CVPR2025

SketchFusion: Learning Universal Sketch Features through Fusing Foundation Models

Subhadeep Koley, Tapas Kumar Dutta, Aneeshan Sain, Pinaki Nath Chowdhury, Ayan Kumar Bhunia, Yi-Zhe Song

Abstract

Figure 1. (Left): Apart from high-resolution image generation, text-to-image diffusion models (e.g., Stable diffusion (SD) [71]) with their innate object understanding capability [84, 107], have shown remarkable performance across a wide range of image-based vision tasks (e.g., segmentation [94], depth estimation [110], etc. ). However, upon analysing the PCA representation of SD's intermediate UNet features, we observe that it struggles to achieve similar results when working with freehand abstract sketches (detail in Sec. 4).

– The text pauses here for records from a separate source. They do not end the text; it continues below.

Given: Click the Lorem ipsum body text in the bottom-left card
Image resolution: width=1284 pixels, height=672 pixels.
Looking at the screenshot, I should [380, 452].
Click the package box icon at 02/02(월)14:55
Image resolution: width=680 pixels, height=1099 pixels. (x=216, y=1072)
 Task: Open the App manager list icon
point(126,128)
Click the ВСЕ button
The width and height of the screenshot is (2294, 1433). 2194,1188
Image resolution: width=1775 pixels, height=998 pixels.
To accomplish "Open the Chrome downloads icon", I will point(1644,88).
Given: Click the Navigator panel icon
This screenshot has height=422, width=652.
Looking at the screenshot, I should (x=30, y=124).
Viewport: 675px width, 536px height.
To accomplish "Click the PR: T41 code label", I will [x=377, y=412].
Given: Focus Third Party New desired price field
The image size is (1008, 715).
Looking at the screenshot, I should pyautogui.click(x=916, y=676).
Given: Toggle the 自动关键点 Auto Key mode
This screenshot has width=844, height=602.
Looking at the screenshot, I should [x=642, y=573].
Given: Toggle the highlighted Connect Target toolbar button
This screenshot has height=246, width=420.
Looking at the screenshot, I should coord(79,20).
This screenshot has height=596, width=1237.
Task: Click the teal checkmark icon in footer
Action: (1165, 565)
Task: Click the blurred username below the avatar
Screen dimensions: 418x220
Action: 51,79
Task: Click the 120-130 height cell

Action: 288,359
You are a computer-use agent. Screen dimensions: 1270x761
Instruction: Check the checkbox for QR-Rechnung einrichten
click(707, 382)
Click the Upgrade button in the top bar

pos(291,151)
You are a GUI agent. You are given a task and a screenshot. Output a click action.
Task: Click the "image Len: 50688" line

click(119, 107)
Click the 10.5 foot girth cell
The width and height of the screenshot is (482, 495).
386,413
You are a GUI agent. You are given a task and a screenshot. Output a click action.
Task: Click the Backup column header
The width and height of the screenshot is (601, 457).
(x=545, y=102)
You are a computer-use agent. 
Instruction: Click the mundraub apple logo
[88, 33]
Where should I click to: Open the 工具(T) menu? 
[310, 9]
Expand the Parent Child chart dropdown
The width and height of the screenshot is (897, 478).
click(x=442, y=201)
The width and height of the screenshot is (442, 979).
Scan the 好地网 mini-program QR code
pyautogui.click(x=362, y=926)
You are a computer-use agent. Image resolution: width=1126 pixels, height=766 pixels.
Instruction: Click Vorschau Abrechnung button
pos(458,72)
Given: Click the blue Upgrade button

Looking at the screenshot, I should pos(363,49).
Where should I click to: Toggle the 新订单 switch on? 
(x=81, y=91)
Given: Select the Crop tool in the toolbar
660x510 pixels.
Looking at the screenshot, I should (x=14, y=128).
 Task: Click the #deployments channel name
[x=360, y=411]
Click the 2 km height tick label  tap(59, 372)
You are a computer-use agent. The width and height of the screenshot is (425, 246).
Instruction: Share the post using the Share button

Unlike pixel-perfect photos, highly abstract freehand sketches are sparse and lack detailed textures and colours [26] , making it harder for the SD model to extract meaningful features. Furthermore, investigating the SD denoising process in the frequency domain (via Fourier Transform), we observe the predominance of high-frequency (HF) components, rather than their low-frequency (LF) counterpart -crucial for capturing comprehensive semantic context. To mitigate this inherent bias within SD, we reinforce the diffusion process with another pretrained model (i.e., CLIP [67]) whose bias is complementary (i.e., focuses on LF) to SD. Consequently, the proposed extractor can extract semantically meaningful and accurate features from both sketches and photos, that encapsulate a broader frequency spectrum (i.e., HF and LF). (Right:) Testing the proposed method with different sketch-based discriminative and dense prediction tasks (requiring knowledge of both sketch and image), we find a marked improvement over baseline SD+CLIP hybrid feature extractor.